----- 提供テキスト -----
抵当権が付いている不動産でも、売却は可能です。ただし、抵当権を外す手続きが必要となり、住宅ローンが残っている不動産の売却代金をローンの完済に充てるなど、いくつかの方法があります。

ここでは、抵当権付き不動産を売却する具体的な方法や手続きについて解説します。

抵当権が付いていても不動産は売却可能

抵当権が付いていても不動産の売却はできますが、購入希望者が現れることはほぼありません。

これは、売主が残っているローンを支払わない場合、買主が購入した不動産が、競売にかけられてしまうという大きなリスクがあるためです。また、抵当権が付いた物件に、金融機関がローンを組むことも難しく、買主が購入資金を準備できないケースもあります。

そのため、抵当権が付いている不動産を売却したい場合は、ローンの返済と抵当権を抹消登記する手続きが必要になります。

抵当権付きの不動産を売却する3つの方法

抵当権付きの不動産を売却するためには、まず抵当権を外す必要があり、以下の方法を取れば売却が可能です。

・貯金や手持ち資金でローンを完済する
手持ちの資金でローンを一括返済することで、抵当権のない状態で不動産を売り出せます。

・売却の決済と同時にローンを完済する
ローンを組んでいる金融機関の同意を得て、その不動産の売却代金を利用してローンを完済する方法です。決済当日に抵当権を外す手続きを同時に行います。
----- 保存データ -----
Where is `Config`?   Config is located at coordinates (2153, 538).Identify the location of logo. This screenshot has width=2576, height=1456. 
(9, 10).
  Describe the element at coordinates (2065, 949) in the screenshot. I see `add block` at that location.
-----
▸ **作業内容**:
1: 抵当権付き不動産売却の文章のうち、「ここでは、抵当権付き不動産を売却する具体的な方法や手続きについて解説します。」を含む語句から書き始め、「方法を取れば売却が可能です。」の直後で止めて、その範囲を一字一句変えずに書き写してください。
2: 抵当権付き不動産売却の文章で「これは、売主が残っているローンを支払わない場合」で始まる段落を、主要な事実を保ったまま箇条書きに要約してください。
3: 抵当権付き不動産売却の文章を、最後の文の後から書き継いでください。
上記の資料は、本文とは別の出典から取得したものです。

▸ **各作業の出力**:
1:
ここでは、抵当権付き不動産を売却する具体的な方法や手続きについて解説します。

抵当権が付いていても不動産は売却可能

抵当権が付いていても不動産の売却はできますが、購入希望者が現れることはほぼありません。

これは、売主が残っているローンを支払わない場合、買主が購入した不動産が、競売にかけられてしまうという大きなリスクがあるためです。また、抵当権が付いた物件に、金融機関がローンを組むことも難しく、買主が購入資金を準備できないケースもあります。

そのため、抵当権が付いている不動産を売却したい場合は、ローンの返済と抵当権を抹消登記する手続きが必要になります。

抵当権付きの不動産を売却する3つの方法

抵当権付きの不動産を売却するためには、まず抵当権を外す必要があり、以下の方法を取れば売却が可能です。

2:
・売主が残りのローンを支払わない場合、買主が購入した不動産は競売にかけられるリスクがある。
・抵当権付きの物件には金融機関がローンを組みにくく、買主が購入資金を準備できないケースもある。

3:
・任意売却し、売買代金をローン返済に充てる
ローンの支払いが延滞している場合は競売にかかる可能性があります。その前に金融機関の承諾を得て、競売よりも高額で売れる可能性のある任意売却を行い、抵当権を外す方法で、任意売却の売買代金を返済に充てます。残債が残る場合は、金融機関と支払いの仕方についての話し合いが必要です。

抵当権とは?根抵当とは?よく似ているけど違う

「抵当権」と似た用語に「根抵当」があります。この2つは、異なる仕組みで別のものであることを理解しておきましょう。

抵当権とは、住宅ローンなどで不動産を担保にする際に金融機関が設定する権利です。ローンが返済できない場合、金融機関は担保となっている不動産を売却して、借入金の返済に充てることができます。通常、住宅ローンを組む際に設定されるのは抵当権です。

一方、根抵当は借入金額が変動する場合に設定される担保権です。融資できる上限額が設定され、その範囲内で何度でも借り入れを行えます。上限が3,000万円の場合、500万円や300万円といった小分けで、上限までの借り入れが可能です。

主に事業資金の借り入れに利用されることが多く、根抵当は完済しても消えないため、借り入れの度に、設定し直す必要がないという特徴があります。

本記事では、住宅ローンに伴う抵当権が付いた不動産の売却について解説しています。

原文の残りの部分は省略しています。